Tools and Technologies

  • Python
  • Tensorflow
  • Deep Learning
  • Neural Networks
  • Natural Language Processing
  • Speech Recognition
  • Text to Speech

Roadmap

  1. Collection of dataset which includes common questions along with the appropriate response. The dataset is basically a collection of json objects, that is later used for training of the model. The json file contains tags with corresponding patterns and responses which will be used to train the deep learning model.

  2. The raw data collected goes through a series of steps to become ready for the model training. This includes tokenizing and lemmatization.

  3. After the data is cleaned, the model is designed which will be trained with the clean data. It parses through the question given by the user and tries to search for the most appropriate answer.

  4. Build a neural network model to be used on the dataset. It as of now has 5 layers including 3 hidden layers. There are total 256 neurons in the first hidden layer with leaky-relu activation function with alpha=0.2 applied with 25% dropout. In the second hidden layer, there are 128 neurons again with leaky-relu activation with alpha=0.2 and again 25% dropout. In the third hidden layer, there are 64 neurons again with leaky-relu activation with alpha=0.2 and again 25% dropout. The output layer contains softmax activation function.

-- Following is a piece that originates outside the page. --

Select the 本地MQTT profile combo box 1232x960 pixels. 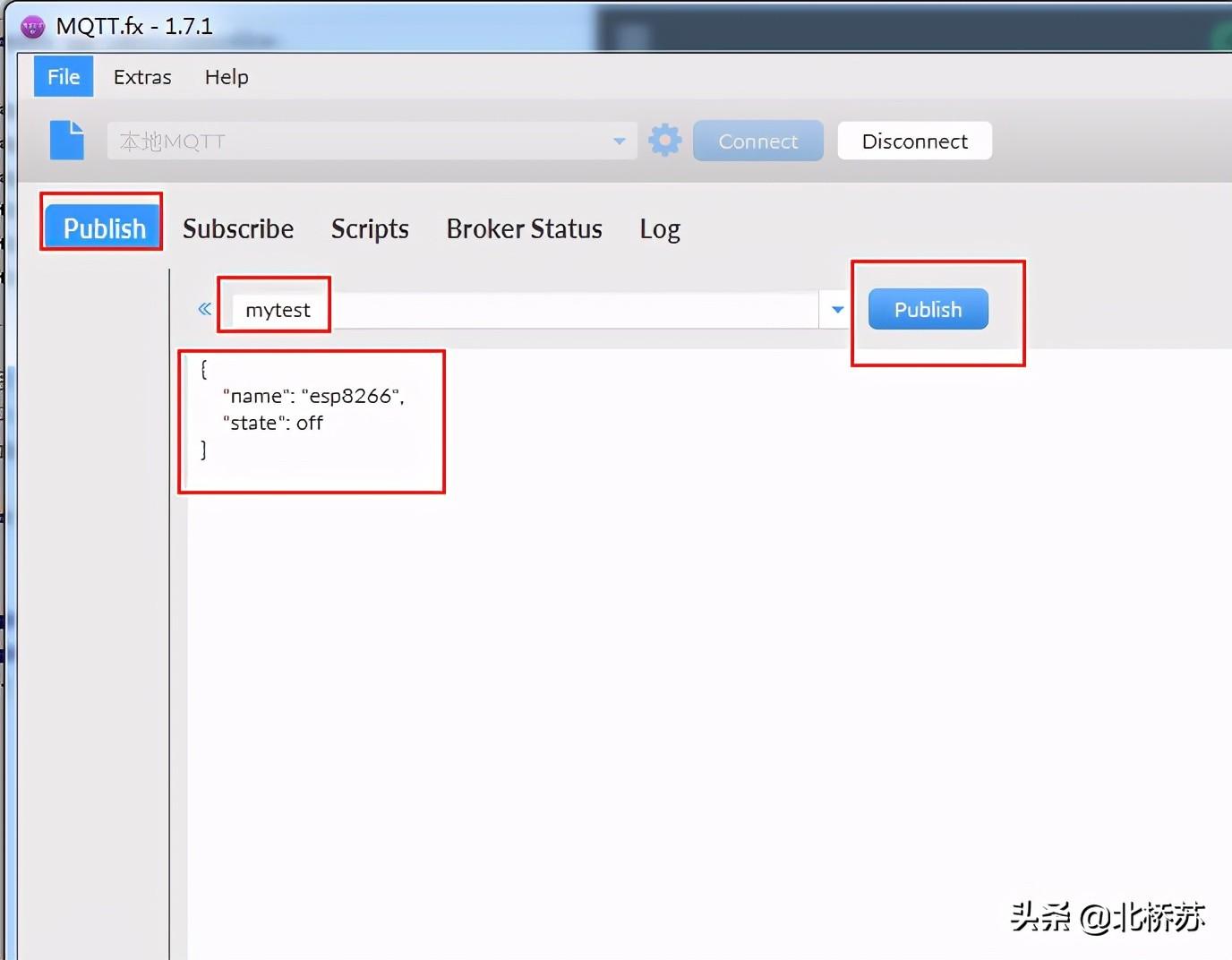pos(372,141)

  5. Rigorous training and testing of the model to achieve the desired outcome. We have compiled our model with Adam optimiser, categorical crossentropy loss function and accuracy metric which has been trained with 200 epochs giving almost 96% testing accuracy and almost 70% validation accuracy.

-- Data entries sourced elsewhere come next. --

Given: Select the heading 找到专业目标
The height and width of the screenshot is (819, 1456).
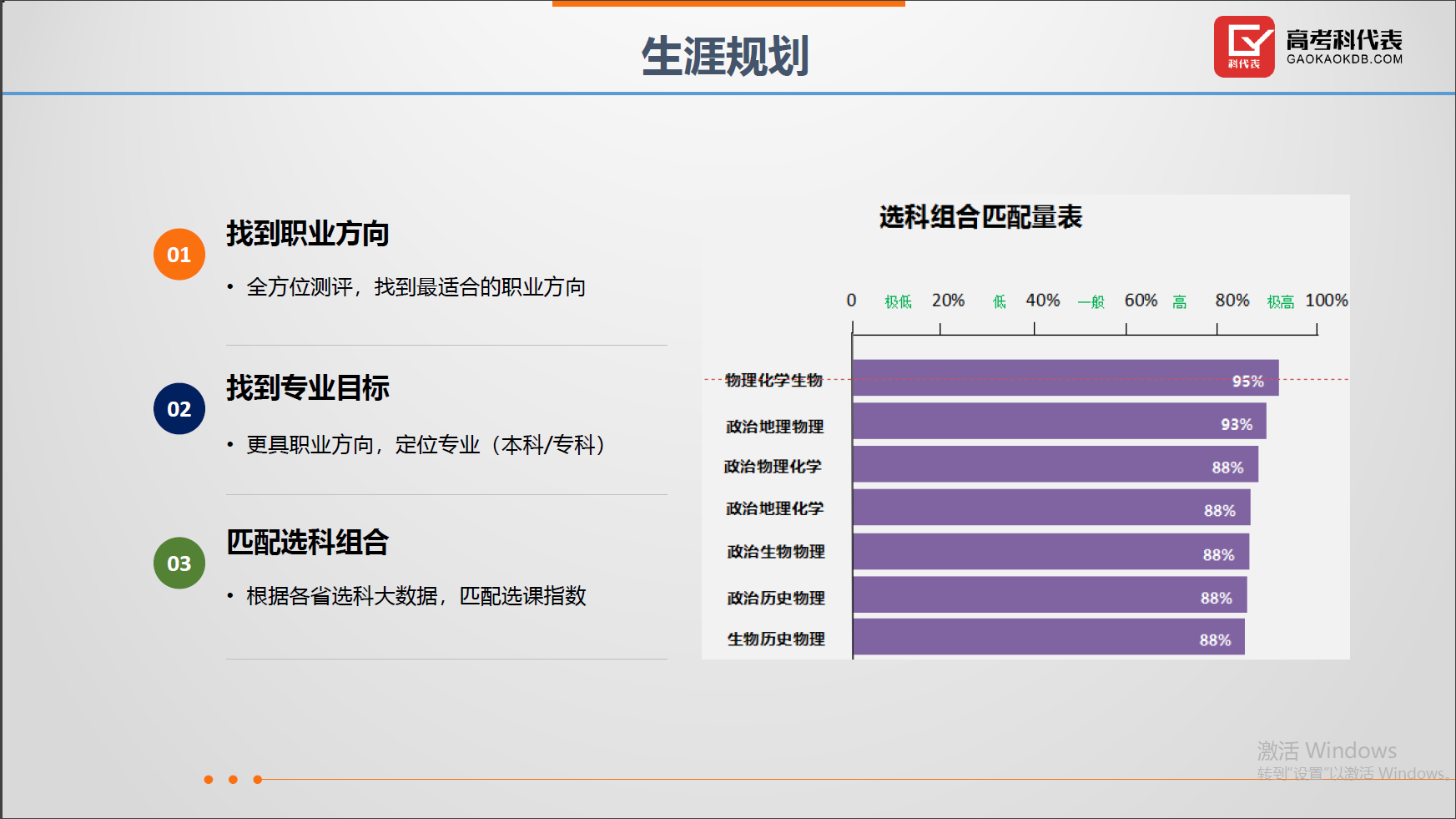Looking at the screenshot, I should tap(308, 388).
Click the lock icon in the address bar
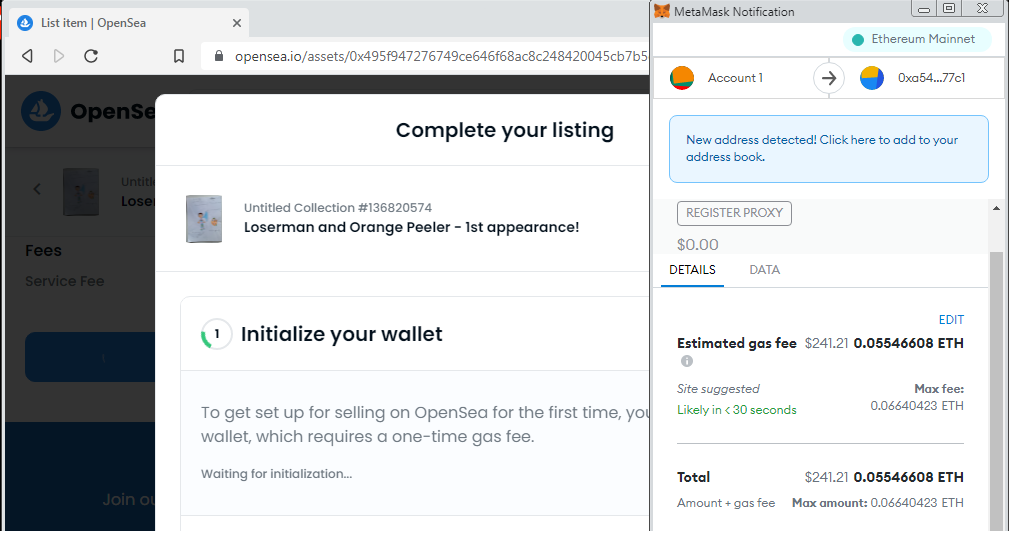 pos(219,56)
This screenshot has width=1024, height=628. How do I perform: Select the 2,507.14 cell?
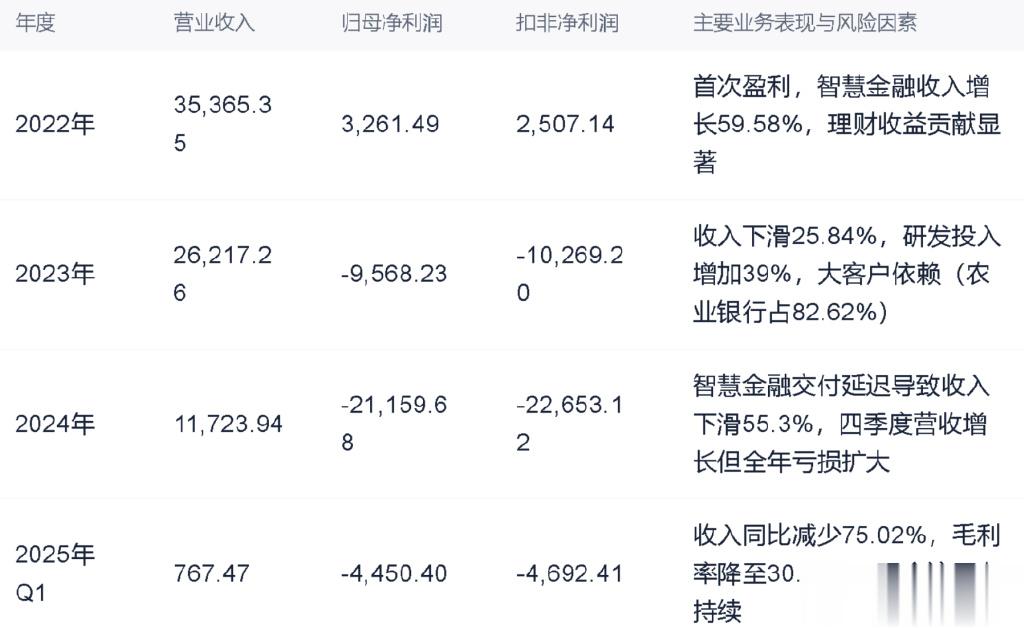[565, 123]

As a result of the first phase of development, the chatbot is trained to take questions as text and respond as text. The next phase of development will be to make the chatbot capable of taking questions as speech and responding as speech.

In the second phase of development, two NEW features Voice Recognition and Text to Speech have been added to the chatbot to take commands in voice and respond to them with voice too.

  1. Earlier the chatbot was only capable of reading input queries via text only. Now we have integrated the voice recognition functionality to the chatbot. Using SpeechRecognition module in Python it can listen to spoken words and identify them. Taking computer’s mic as the input source, the chatbot listens to the input given by the user. It uses Google speech recognition engine to convert our speech data to text data and then it tries to find the appropriate response using the trained model.

  2. Also earlier the chatbot was only capable of responding to the queries via text only. Now we have integrated text to speech functionality to the chatbot. Using pyttsx3, a popular text-to-speech conversion library in Python, the chatbot can now respond using speech. Depending on the platform one is using, say Windows or Mac, the chatbot will sound different because of the different voice sets for respective engines.